▶ TASK TO COMPLETE: Taking the listing below, restate word for word each line from the line with "Click the 3-day moving average line marker" to the line with "Expand the arguments", ends included, and stop there.

▶ STORED DATA:

+---+

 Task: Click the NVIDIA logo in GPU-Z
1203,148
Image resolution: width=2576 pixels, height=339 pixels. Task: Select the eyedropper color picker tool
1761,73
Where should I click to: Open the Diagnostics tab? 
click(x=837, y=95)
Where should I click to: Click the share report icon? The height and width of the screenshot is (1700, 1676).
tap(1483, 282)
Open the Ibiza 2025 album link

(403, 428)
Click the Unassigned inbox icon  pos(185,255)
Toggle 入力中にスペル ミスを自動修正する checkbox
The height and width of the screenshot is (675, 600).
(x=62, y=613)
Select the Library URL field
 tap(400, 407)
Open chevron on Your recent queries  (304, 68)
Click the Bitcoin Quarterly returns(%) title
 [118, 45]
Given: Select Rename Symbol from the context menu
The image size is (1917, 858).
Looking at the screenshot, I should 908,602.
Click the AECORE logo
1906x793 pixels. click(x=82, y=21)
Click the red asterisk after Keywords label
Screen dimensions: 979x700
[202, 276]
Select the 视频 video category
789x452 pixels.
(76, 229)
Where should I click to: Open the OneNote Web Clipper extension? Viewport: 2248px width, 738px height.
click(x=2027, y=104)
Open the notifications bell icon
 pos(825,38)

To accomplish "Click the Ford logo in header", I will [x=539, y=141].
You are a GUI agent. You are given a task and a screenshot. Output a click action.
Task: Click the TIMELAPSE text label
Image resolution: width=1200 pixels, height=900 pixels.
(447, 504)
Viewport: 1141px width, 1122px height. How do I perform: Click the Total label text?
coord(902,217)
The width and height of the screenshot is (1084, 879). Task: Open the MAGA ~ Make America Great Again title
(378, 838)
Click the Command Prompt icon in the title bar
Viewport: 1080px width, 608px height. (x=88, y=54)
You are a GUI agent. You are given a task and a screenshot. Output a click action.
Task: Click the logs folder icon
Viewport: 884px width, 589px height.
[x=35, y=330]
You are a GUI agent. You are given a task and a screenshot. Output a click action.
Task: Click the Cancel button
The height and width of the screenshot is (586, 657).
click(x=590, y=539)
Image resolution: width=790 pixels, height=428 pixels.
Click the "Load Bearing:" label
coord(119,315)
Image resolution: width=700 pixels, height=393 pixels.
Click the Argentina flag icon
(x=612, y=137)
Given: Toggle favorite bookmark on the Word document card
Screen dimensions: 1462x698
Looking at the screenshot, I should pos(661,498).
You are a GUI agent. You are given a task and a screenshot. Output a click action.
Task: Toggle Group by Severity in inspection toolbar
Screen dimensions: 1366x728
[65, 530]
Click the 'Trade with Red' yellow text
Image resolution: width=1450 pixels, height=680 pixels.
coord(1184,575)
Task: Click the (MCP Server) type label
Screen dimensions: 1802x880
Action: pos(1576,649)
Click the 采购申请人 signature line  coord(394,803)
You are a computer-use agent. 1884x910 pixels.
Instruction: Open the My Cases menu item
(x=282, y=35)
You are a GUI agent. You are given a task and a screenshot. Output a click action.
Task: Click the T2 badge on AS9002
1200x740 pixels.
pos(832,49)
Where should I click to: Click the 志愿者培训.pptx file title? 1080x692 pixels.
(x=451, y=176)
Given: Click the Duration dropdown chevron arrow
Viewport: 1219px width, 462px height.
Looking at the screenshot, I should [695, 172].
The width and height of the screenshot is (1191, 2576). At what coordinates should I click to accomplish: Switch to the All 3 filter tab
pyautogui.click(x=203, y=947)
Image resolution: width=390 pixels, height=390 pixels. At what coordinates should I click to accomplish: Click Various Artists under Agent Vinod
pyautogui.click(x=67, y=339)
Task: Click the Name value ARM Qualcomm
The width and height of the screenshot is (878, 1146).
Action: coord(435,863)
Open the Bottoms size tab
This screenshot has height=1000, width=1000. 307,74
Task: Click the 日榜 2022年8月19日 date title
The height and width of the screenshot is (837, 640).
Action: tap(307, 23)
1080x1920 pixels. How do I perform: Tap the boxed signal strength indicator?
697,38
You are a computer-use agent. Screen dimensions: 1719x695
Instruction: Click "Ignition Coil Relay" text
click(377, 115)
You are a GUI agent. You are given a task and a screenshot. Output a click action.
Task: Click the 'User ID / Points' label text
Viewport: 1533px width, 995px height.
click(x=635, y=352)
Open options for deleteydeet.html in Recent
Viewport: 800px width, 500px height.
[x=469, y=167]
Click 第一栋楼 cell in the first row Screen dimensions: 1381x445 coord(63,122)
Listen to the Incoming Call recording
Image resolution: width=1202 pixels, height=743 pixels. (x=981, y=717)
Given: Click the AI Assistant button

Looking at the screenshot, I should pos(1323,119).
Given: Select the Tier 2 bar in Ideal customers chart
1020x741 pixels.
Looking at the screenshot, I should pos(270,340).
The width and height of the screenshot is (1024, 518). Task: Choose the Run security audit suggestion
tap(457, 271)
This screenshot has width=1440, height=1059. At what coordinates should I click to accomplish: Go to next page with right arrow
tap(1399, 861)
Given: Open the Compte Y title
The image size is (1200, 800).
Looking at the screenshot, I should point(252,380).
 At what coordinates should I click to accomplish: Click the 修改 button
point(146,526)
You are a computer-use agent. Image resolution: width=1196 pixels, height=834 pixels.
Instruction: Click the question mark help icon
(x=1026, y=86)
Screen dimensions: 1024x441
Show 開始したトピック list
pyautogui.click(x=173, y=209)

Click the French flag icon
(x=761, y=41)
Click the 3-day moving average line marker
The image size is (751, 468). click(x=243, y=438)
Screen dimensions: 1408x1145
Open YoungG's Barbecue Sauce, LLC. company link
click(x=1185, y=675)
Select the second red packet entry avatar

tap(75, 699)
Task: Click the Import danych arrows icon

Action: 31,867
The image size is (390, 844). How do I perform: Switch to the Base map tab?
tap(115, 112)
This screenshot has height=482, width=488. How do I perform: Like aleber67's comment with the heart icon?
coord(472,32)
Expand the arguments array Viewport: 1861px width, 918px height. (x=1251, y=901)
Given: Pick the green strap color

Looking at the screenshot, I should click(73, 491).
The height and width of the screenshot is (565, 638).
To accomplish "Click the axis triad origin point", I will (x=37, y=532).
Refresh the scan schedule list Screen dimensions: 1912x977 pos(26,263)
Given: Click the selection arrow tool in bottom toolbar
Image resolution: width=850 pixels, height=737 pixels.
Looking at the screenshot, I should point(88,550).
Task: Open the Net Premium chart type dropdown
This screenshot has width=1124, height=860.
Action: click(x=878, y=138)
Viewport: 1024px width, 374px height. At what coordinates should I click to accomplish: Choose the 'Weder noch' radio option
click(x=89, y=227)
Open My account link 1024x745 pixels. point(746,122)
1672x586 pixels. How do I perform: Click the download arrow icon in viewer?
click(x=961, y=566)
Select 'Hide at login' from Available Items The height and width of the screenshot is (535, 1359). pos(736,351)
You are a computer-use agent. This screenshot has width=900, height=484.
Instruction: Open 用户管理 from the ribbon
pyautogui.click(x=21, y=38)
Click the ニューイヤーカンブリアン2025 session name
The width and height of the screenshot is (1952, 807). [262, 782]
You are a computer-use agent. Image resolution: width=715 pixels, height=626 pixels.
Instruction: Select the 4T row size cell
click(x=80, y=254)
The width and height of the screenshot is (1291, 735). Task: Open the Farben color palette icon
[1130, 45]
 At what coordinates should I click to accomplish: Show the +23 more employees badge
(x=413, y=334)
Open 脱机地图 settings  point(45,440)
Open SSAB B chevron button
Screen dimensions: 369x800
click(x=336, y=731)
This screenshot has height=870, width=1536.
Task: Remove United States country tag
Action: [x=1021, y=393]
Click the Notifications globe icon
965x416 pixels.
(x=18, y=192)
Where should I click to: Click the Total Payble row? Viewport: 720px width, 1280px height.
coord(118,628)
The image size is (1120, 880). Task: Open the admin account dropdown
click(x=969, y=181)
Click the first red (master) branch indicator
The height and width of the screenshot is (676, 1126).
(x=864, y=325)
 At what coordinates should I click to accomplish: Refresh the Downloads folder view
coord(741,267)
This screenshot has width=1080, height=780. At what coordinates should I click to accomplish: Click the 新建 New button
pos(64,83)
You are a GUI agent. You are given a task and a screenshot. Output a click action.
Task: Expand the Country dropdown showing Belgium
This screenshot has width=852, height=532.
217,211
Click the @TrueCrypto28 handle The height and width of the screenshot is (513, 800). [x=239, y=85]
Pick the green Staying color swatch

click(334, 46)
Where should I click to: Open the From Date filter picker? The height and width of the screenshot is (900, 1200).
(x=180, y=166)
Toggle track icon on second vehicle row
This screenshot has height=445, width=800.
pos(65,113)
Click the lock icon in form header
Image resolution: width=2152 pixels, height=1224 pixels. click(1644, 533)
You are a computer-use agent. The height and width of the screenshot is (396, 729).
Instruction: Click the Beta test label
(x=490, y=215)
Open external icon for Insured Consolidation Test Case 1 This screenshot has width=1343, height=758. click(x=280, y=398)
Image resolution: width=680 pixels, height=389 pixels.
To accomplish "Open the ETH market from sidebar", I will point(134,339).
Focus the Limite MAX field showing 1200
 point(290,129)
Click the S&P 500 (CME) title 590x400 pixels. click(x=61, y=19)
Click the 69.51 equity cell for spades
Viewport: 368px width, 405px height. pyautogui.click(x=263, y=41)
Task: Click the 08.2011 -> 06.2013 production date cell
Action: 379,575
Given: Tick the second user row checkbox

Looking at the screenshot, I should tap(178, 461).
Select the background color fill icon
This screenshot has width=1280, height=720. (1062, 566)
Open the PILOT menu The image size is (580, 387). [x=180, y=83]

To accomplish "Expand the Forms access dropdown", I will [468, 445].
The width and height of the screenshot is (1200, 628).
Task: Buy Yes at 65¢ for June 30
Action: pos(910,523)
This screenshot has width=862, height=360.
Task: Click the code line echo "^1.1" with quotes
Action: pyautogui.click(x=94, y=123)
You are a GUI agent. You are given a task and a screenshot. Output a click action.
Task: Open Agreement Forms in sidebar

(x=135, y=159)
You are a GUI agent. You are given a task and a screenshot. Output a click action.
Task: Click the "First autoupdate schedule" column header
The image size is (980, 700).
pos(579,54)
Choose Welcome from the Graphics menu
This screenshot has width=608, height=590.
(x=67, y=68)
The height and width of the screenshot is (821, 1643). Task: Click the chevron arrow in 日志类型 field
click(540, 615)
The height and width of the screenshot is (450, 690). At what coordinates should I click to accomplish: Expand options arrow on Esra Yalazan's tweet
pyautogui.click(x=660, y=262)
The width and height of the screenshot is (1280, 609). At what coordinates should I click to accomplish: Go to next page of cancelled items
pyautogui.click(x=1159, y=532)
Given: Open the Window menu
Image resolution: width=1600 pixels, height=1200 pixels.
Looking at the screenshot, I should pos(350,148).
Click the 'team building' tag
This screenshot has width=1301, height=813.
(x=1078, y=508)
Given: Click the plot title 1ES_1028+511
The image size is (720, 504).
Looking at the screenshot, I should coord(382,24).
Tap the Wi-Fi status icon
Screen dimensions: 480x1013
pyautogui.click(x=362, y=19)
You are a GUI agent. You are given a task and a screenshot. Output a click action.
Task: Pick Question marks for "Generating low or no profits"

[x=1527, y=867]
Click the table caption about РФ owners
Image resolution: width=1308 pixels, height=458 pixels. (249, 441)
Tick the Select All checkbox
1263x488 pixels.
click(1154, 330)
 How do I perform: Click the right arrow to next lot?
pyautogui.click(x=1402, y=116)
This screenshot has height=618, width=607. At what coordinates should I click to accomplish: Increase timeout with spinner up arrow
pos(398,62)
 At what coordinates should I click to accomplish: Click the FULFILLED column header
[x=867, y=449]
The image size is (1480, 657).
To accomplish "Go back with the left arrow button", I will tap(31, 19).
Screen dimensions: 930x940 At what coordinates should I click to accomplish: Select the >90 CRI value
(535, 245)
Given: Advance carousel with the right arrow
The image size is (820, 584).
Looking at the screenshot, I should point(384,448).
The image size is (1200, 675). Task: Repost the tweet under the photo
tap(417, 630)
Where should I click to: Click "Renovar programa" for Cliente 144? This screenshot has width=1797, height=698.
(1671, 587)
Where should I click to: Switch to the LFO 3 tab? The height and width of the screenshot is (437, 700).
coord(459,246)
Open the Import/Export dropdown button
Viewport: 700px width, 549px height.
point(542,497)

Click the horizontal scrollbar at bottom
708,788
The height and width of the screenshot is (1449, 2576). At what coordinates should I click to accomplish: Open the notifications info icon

+---+

▶ EXERCISE OUTPUT:
Click the 3-day moving average line marker
The image size is (751, 468). click(x=243, y=438)
Screen dimensions: 1408x1145
Open YoungG's Barbecue Sauce, LLC. company link
click(x=1185, y=675)
Select the second red packet entry avatar

tap(75, 699)
Task: Click the Import danych arrows icon

Action: 31,867
The image size is (390, 844). How do I perform: Switch to the Base map tab?
tap(115, 112)
This screenshot has height=482, width=488. How do I perform: Like aleber67's comment with the heart icon?
coord(472,32)
Expand the arguments array Viewport: 1861px width, 918px height. (x=1251, y=901)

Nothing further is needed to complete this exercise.